[Start of section]

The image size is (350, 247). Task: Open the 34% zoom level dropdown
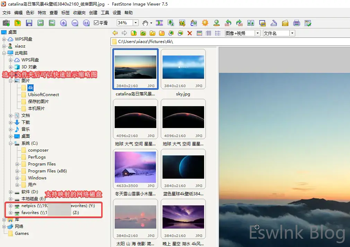(x=135, y=23)
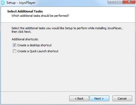This screenshot has height=105, width=136.
Task: Click the 'Create a Quick Launch shortcut' label
Action: [38, 51]
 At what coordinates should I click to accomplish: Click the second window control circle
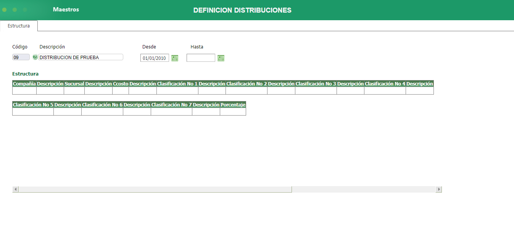pyautogui.click(x=14, y=10)
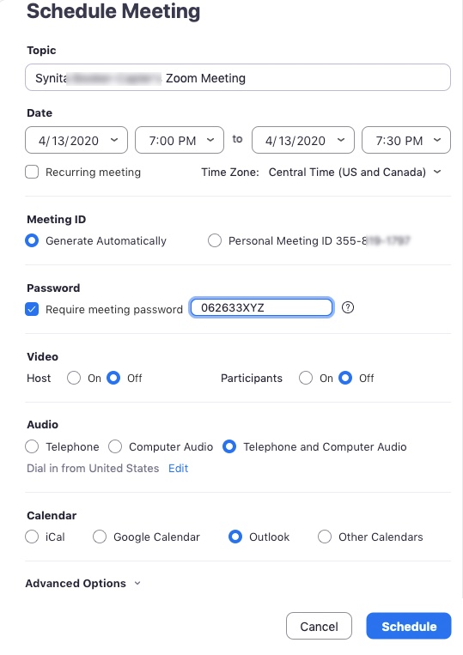Viewport: 463px width, 655px height.
Task: Select Google Calendar radio button
Action: point(100,537)
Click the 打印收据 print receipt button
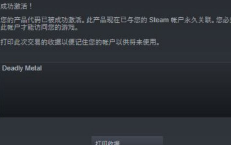This screenshot has width=231, height=145. (127, 140)

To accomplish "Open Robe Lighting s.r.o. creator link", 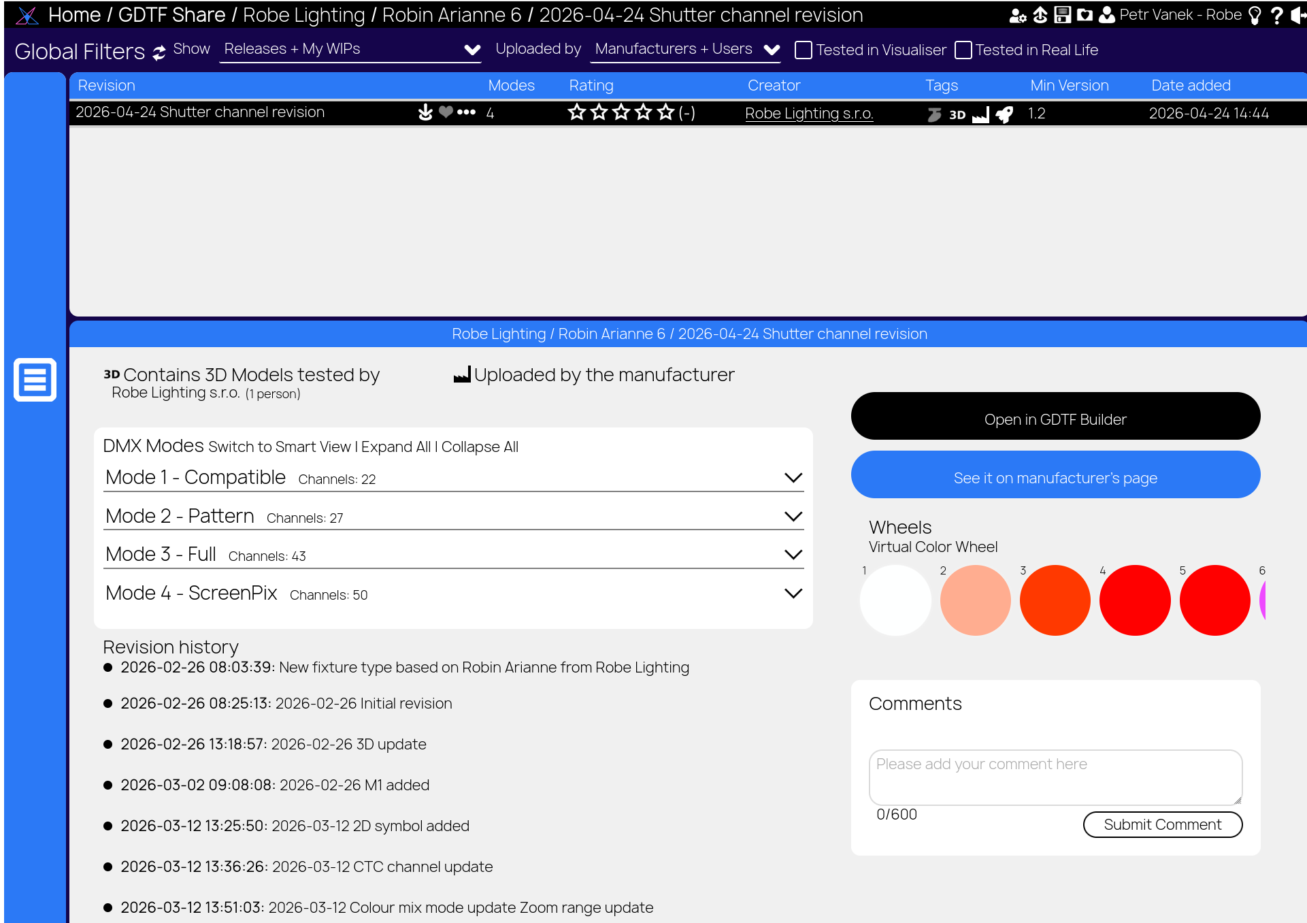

[End of section]

TASK PROMPT: Please produce an exact copy of all the material, leaving out the pictures.

TASK SOLUTION:
The image size is (350, 247). Task: Open the 34% zoom level dropdown
(x=135, y=23)
This screenshot has height=105, width=136.
Task: Click the 'Create a Quick Launch shortcut' label
Action: [38, 51]
 At what coordinates should I click to accomplish: Click the second window control circle
pyautogui.click(x=14, y=10)
Viewport: 463px width, 655px height.
Task: Select Google Calendar radio button
Action: point(100,537)
Click the 打印收据 print receipt button
This screenshot has width=231, height=145. (127, 140)

To accomplish "Open Robe Lighting s.r.o. creator link", 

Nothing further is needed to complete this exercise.